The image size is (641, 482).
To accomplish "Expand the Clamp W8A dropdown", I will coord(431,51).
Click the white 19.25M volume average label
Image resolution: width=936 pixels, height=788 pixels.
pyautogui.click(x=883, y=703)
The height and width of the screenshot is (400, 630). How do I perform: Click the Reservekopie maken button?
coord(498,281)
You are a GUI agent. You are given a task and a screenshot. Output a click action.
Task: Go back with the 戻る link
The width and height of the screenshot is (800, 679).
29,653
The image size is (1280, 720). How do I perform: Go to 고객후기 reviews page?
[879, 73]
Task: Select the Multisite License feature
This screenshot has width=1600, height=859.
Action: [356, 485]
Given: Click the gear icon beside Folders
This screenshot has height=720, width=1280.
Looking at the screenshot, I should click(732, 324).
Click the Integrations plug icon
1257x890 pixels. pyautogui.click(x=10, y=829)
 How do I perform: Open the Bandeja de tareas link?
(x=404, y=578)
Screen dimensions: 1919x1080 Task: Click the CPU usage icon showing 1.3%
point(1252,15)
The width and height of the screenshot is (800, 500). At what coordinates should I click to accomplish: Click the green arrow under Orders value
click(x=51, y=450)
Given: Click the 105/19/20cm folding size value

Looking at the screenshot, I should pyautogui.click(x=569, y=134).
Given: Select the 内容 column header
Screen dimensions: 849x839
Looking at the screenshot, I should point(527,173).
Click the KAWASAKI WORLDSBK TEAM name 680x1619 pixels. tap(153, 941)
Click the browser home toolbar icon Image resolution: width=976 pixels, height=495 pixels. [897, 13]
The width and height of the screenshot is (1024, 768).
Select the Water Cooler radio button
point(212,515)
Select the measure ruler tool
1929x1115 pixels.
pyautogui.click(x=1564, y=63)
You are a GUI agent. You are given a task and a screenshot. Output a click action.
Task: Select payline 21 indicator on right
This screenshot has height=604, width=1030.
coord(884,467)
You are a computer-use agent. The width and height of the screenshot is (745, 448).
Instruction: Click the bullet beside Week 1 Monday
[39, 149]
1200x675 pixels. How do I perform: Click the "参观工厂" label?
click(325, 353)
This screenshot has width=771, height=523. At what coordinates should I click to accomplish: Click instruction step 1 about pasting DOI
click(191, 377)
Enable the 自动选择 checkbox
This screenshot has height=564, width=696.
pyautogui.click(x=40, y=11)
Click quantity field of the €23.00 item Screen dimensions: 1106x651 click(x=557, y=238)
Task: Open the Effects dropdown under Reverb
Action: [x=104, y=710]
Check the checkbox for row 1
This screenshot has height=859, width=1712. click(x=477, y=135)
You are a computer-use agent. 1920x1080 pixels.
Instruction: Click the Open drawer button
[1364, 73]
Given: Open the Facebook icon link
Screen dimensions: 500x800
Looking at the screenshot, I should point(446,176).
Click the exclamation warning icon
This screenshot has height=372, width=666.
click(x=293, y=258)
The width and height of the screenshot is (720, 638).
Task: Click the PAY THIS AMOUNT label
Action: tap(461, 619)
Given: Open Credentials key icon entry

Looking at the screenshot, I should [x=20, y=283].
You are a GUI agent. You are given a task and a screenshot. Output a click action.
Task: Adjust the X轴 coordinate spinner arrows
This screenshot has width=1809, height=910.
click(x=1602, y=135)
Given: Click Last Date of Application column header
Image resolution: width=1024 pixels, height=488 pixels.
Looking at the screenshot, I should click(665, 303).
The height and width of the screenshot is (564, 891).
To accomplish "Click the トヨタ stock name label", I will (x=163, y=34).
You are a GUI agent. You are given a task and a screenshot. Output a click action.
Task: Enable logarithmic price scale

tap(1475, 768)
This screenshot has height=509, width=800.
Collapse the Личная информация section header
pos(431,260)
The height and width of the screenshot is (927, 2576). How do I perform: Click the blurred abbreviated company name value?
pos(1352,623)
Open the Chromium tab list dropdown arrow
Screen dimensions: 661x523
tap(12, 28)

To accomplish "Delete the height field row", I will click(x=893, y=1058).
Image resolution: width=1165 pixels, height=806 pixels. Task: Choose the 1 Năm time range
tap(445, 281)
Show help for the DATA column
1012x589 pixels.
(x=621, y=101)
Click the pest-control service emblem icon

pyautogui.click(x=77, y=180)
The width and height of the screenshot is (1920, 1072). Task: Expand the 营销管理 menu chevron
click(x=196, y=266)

========

ACTIVITY - Give the number of lines in the entries that contain "column", and add nothing.

OUTPUT FOR THIS TASK - 3